Alice's Little Gemma Bean.









Kerry's (KAG) gorgeous girls.

















Toasting Pat for being our favorite hostess.









Diana (Angelgirl and some number?) with Lola enticing her to drink?








I see you were just joking, Diana.









Tammy, Emma and Benny with Edith (Aolani's mom) and Diana's, Lola.

















The gang's almost all here:

























Tyler wants to think his Auntie Pat for a terrific time. We love you, Aunt Pat.


----------



## vjw (Dec 20, 2006)

I've enjoyed looking at everyone's pictures. You ladies look gorgeous and the dogs are all cute as they can be.

Pat, I think the Nationals might as well be held at your house every year.



Joy


----------



## Cosy (Feb 9, 2006)

Great shots, Sue! Everyone looked like they were enjoying the day and dogs.


----------



## angelgirl599 (Apr 8, 2009)

Great pix Sue! Loved seeing you, Jim & Tyler again. Kevin was so glad to have another guy around and I think we made some progress in the +1 puppy thing


----------



## KAG (Jun 1, 2006)

Great pictures, Sue. Wish I had another piece of your cake. Love the group shots!!!
xoxoxoxooxoxoxoxo


----------



## Katkoota (Feb 18, 2006)

Awesome and fun photos , awesome Sue :chili: loved all pictures SM fluffs and mommies are awesome  and i especially love the angle that u took of sweetie Bonnie in this one :wub: awwwh and her sweet mommy also looks as pretty as ever.


----------



## Bonnie's Mommie (Mar 2, 2006)

What great photos, Sue! It was so good to see you again. Let's seriously try to get together soon.

Kat - thank you!


----------



## edelweiss (Apr 23, 2010)

Ohhhh La, La!


----------



## muchan (Feb 23, 2011)

I'm so envy!!
Wonder if I could make a big gathering with all the malts here hmm...

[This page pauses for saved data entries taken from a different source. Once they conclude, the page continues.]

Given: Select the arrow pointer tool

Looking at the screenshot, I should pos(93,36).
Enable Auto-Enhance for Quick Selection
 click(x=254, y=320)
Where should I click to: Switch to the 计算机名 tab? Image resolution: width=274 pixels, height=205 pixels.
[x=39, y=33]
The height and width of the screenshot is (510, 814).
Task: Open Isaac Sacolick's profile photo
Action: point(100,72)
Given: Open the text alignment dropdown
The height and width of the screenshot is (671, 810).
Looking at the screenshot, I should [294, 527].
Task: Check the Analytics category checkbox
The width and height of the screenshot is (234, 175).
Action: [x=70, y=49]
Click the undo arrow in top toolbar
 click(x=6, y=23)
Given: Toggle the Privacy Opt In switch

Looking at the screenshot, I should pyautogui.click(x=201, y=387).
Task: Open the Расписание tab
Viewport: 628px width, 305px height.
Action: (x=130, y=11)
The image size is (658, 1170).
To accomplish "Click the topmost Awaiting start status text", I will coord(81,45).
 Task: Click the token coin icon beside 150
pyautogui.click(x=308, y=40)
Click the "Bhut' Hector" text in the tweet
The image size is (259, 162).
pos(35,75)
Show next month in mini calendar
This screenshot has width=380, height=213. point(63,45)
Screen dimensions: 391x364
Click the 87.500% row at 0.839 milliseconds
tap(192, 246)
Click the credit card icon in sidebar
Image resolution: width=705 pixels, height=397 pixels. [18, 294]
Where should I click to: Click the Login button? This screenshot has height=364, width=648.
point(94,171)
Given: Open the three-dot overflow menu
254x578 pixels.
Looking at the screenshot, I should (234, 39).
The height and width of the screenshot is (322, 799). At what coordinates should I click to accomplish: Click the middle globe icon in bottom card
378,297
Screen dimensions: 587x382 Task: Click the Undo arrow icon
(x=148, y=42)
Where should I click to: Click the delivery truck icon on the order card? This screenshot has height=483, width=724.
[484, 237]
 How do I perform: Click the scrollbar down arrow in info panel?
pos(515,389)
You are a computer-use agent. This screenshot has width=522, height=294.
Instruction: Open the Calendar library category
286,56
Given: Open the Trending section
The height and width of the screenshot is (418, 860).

Love all the pictures~! both humans n kids are looking good


----------



## Orla (Jul 5, 2009)

ooh great pics!!
Thanks for posting them!


----------



## aprilb (Jul 9, 2010)

Sue, I can't tell you how much I am enjoying your pics! They are all so good! I keep saying "ooh" and "awe". Tyler looks so cute in his Hawaian vest and Bonnie wearing the lei(sp) is so adorable. I'm going to try and print a group photo to frame for my Rose & Lily's room. Thanks for posting these!:wub::wub:


----------



## The A Team (Dec 1, 2005)

Oh Sue...you got good pictures!!!! Love the one of Linda and Bonnie!! I am so glad you were here again. 

Stan asked me a couple of times yesterday which girl was a TV star....I kept telling him, if there was one, I didn't know who!!:blink: Later we figured out he meant you.....I reminded him you produced films - so obviously he thinks you look like a movie star :aktion033:.........well.....you do. :innocent:


----------



## uniquelovdolce (Mar 10, 2010)

i love all the pictures , what a fabulous gathering ! u all look so happy and beautiful and the fluffs , gorgeous !!!! sue thanks for sharing !!! oh how i wish i could have been there ! dolce is still mad at me that we couldnt go! 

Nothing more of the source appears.